Three Nights of Spiritual Warfare- and a lesson I had yet to understand
I’ve experienced it before, the Jesus-high, but this time the detox was different.
Previously I had seen a struggling joy, a lull in attitude. This time, the enemy suffocated me. Three nights of fetal position rocking, asking Jesus to take it away.
Scripture tells us the enemy is like a lion, ready to pounce on its prey. He knows our weaknesses, he knows our pressures, and our earthly desires; and so, he uses them to break us down. More often than not the closer we get to Jesus the angrier the enemy gets. Our weaknesses become the punching bag to his fostered frustration. Are we able to withstand?
It was a travelling week with a Christian communicators conference, a trip to Arizona, and some weddings. Days and evenings of loved ones and worship. For the first time in quite awhile I was gifted an opportunity to set aside the outside world and live within overt praise. I had been wrestling with overwhelm and pressures that I didn’t realize before that week of travel, so in the midst of all the activity, I didn’t understand that that built up of pressure was being masked with worship. Slowly but surely the enemy found a crack, and seeped in. The first evening my husband and I kissed goodnight, said our prayer, and as I heard him fall asleep, this hostile presence filled the room. A wrecking of weight that just sat on my chest. I slipped out of bed, sat on the bathroom floor rocking and talking to Jesus.

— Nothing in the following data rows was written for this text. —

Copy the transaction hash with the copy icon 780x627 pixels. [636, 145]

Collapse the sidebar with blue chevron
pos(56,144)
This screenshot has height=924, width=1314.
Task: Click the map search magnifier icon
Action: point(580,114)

The next morning, I attempted to explain it to my husband but there was no reason or action that caused it. It was just simply there. And it was nothing more than a presence. I imagine it resembling a heavy fog that just hung out, too thick for you to drive so you wait it out. It was as if the enemy was trying to tease me, trip me up. But God is bigger, and He was working in me more than I thought at that moment.
You see during this month I had been convicted on how I was running this ministry. When I first launched it I was overjoyed, ecstatic, impatient and excited. I wanted to produce “all the things” that I believed were what my audience would want. I forgot about the one. Meaning, the one person I pictured in my head for who I wanted this ministry to be for: me, three years ago. Lost somewhere between salvation and walking out my faith. So, amidst my impatience and excitement I got lost in all the things I was being told to do and ignoring the thing God was asking me to do. Right before I left for the conference, I had made this heart change. I had begun praying for a new strategy and new mission. Enter the conference. This unbelievably amazing conference of hundreds of women on mission coming together for the same goal. It didn’t take long for the Jesus-high to be on full blast, pouring out my pores and running through my veins. I was praising and crying for the presence and guidance of Jesus amidst my jumbled journey.

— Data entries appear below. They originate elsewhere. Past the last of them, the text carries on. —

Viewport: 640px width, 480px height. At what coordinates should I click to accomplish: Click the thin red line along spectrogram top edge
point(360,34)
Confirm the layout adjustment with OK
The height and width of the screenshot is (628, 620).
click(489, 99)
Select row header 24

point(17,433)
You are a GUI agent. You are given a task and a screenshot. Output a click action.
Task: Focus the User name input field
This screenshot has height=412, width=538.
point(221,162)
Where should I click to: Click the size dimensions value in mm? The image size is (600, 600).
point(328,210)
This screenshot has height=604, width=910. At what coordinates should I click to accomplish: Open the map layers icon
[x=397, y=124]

Looking back, I believe this is the connection with the spiritual attacking. Going from wandering to found- once again praise God- the enemy was trying to thwart that. He was trying to say “no, you aren’t qualified. You aren’t capable.” But you know what’s funny to me? His lies only made me more sure in the new call for my life and this ministry. The enemy will never win friend. Our God is too big and too present for that.

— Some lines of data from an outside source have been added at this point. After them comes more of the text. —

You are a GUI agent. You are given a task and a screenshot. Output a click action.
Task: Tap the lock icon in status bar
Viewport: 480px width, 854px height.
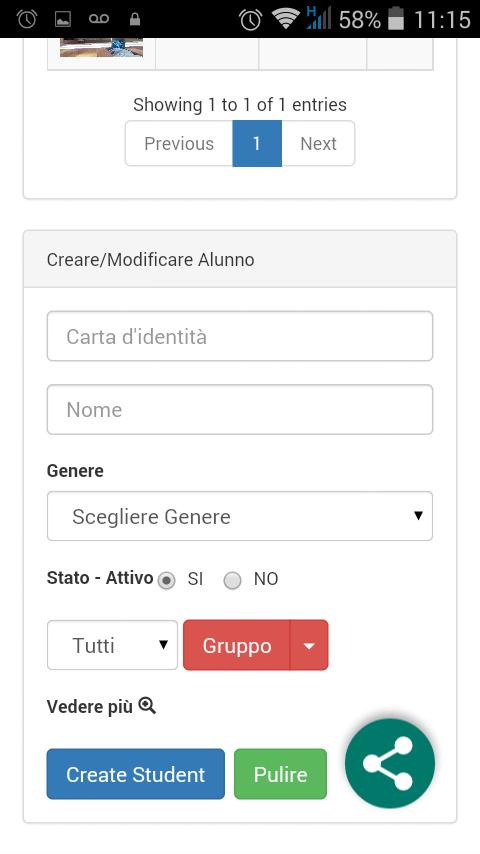coord(135,20)
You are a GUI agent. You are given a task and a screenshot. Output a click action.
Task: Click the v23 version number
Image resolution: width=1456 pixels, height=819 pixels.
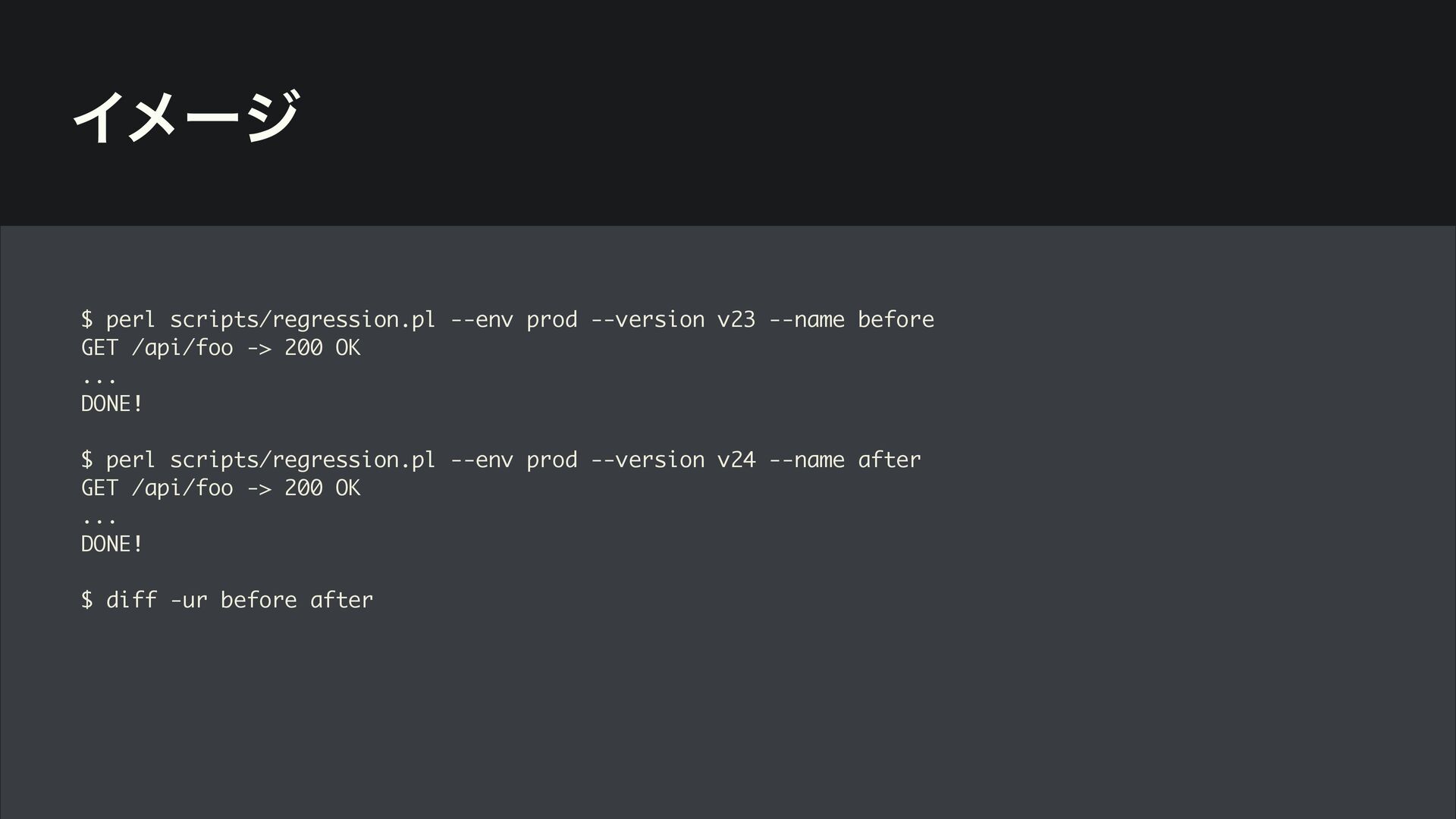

So, this is my lesson: the spiritual attacking lasted three nights. If I knew the root, why would it continue? Because God was reminding me that it is not about me. It is only about Him. It took three days for my heart to fully surrender my ministry and fears over to Him, because I wanted so badly to white knuckle it, where I had control. Just because we speak Jesus’ name doesn’t mean the pain vanishes- it means were trusting in His process. God had a process those nights, He was working on me deeply. And I am forever grateful for that. We often need to be humbled in mighty ways, because our natural instinct is to run, wander, and distance ourselves from Him. But His hold on us, luckily, is stronger than our fears and He is constantly making us stronger through them, too.
If you have been following this ministry for a while, I am so unbelievably thankful for your support. I promise that the new direction this ministry will be going, will be a better, deeper version- the version it should have been in the first place. If you are new here, hang in there as we develop and re-work everything. And stay tuned, I would so love for you to be a part of it.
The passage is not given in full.